2018 · Stefano Sollima
A reading · through the lens of theory
Where Villeneuve's original *Sicario* organized itself around a seer — Emily Blunt's bewildered agent forced to witness extralegal state violence — Sollima's sequel makes a decisive structural move by removing her entirely, converting a film of moral consciousness into pure action-image. Without a character positioned to be appalled, the sensory-motor circuit runs unimpeded: the cynical false-flag scheme, the betrayal from above, the desert firefights all resolve cleanly into procedure, Wolski's muscular cinematography rendering each operation as kinetic problem-solving rather than reckoning. That same photography turns the U.S.–Mexico borderland into an any-space-whatever: where Deakins composed the frontier as a haunted moral landscape in the original, Wolski's 'vast, indifferent arena' strips the territory of civilian weight, leaving only tactical geometry — sweeping aerial movement over ground that means nothing except as operational terrain, a direct inheritance Wolski carries from the surveillance grammar Deakins established.

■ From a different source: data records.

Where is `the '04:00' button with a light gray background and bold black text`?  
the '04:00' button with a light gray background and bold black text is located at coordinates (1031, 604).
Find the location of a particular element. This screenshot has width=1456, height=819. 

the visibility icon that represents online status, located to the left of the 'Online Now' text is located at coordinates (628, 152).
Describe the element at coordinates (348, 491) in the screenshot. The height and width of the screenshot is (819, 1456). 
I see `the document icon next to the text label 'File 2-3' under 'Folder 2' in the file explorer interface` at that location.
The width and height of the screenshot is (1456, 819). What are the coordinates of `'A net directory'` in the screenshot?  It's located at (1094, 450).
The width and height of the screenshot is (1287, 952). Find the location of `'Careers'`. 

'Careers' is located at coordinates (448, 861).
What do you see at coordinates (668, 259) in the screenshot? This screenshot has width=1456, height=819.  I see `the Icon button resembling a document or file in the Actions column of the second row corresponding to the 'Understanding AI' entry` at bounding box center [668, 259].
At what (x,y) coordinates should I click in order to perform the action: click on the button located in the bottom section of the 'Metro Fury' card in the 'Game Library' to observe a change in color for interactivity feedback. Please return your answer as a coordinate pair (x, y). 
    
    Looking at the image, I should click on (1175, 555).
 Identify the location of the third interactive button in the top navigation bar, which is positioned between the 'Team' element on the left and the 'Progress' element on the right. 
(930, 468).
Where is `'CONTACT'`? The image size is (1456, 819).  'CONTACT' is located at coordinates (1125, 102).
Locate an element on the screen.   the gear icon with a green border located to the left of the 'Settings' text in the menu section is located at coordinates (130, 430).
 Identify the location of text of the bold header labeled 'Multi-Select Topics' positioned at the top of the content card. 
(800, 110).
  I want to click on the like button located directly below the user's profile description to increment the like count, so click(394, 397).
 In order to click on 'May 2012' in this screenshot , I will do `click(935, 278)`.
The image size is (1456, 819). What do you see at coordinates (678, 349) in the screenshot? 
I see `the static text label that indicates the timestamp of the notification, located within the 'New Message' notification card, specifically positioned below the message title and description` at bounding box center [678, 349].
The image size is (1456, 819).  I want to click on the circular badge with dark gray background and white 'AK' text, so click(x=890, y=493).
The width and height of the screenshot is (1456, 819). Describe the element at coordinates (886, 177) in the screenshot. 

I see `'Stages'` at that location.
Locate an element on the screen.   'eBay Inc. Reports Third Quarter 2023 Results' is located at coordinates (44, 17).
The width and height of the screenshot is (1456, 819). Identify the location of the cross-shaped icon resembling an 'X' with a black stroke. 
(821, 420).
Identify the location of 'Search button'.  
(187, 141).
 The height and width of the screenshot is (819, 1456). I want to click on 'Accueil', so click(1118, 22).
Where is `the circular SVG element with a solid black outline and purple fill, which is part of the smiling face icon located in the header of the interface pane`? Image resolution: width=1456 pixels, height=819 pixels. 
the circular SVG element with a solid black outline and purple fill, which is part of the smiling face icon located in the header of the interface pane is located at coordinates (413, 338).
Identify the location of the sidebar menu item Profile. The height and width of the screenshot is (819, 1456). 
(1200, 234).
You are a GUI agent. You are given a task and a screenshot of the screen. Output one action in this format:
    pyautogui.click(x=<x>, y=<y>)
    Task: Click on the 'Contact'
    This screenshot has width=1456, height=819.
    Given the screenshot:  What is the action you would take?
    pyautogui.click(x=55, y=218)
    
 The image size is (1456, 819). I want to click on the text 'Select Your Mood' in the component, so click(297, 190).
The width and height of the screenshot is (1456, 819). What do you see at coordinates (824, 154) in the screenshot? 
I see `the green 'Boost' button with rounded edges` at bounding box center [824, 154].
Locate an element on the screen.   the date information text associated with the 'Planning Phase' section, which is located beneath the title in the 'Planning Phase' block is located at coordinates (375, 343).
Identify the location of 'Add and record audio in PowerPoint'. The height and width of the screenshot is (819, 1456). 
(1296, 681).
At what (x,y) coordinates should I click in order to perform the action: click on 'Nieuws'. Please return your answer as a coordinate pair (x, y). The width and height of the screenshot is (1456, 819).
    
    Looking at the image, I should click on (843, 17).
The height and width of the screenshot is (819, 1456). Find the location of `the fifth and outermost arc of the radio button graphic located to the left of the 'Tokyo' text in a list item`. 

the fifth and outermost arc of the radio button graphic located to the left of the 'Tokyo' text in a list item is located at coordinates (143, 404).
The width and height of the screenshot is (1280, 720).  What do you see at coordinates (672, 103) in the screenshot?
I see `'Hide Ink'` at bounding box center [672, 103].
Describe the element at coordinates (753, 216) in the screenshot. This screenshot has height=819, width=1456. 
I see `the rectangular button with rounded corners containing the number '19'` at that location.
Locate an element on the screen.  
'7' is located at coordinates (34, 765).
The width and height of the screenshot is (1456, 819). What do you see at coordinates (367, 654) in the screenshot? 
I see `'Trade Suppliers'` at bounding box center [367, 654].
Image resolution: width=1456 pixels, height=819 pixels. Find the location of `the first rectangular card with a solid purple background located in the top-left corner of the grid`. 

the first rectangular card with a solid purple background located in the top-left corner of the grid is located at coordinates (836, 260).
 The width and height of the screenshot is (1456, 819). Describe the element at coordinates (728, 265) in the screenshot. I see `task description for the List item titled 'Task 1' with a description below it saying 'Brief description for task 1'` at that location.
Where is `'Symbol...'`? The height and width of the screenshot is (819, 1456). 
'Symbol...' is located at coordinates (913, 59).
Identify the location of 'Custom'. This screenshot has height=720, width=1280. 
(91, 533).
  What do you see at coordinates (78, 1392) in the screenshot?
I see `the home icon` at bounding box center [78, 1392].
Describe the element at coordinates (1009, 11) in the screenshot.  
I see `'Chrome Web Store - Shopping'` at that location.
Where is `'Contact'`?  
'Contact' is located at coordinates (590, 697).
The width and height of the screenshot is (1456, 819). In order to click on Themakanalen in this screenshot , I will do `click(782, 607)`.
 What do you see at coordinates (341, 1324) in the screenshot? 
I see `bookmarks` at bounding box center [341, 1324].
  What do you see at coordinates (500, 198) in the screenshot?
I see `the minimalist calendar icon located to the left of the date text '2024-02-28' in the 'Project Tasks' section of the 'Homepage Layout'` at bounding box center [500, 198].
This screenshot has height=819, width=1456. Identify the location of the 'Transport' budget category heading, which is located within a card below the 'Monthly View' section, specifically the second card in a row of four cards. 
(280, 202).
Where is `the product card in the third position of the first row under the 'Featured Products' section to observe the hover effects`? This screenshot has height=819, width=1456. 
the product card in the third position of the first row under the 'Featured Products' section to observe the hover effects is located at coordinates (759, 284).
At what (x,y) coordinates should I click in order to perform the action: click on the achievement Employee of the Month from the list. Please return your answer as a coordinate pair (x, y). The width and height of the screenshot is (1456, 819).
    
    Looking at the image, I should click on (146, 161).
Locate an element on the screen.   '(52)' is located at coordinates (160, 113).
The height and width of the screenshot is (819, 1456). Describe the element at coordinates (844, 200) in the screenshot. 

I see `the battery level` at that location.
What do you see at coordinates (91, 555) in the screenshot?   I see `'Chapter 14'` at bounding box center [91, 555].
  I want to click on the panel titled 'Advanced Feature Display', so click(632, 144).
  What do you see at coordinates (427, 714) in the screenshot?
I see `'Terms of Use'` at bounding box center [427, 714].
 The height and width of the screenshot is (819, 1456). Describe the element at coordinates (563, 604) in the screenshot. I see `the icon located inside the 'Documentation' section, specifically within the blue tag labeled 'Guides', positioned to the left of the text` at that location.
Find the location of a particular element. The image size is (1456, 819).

The film's deepest provocation, though, is one of the gaze. *Sicario* asked us to look through a woman placed at the margin of state violence precisely to register its wrongness; *Soldado* folds us seamlessly into the morally-vacated professionalism of Graver and Alejandro, adopting without critique the operational male viewpoint. Cross-cut against *Zero Dark Thirty*'s analyst-to-operator structure, the film is technically accomplished and ideologically troubling — a sequel that deploys the original's craft to illuminate exactly what the original withheld.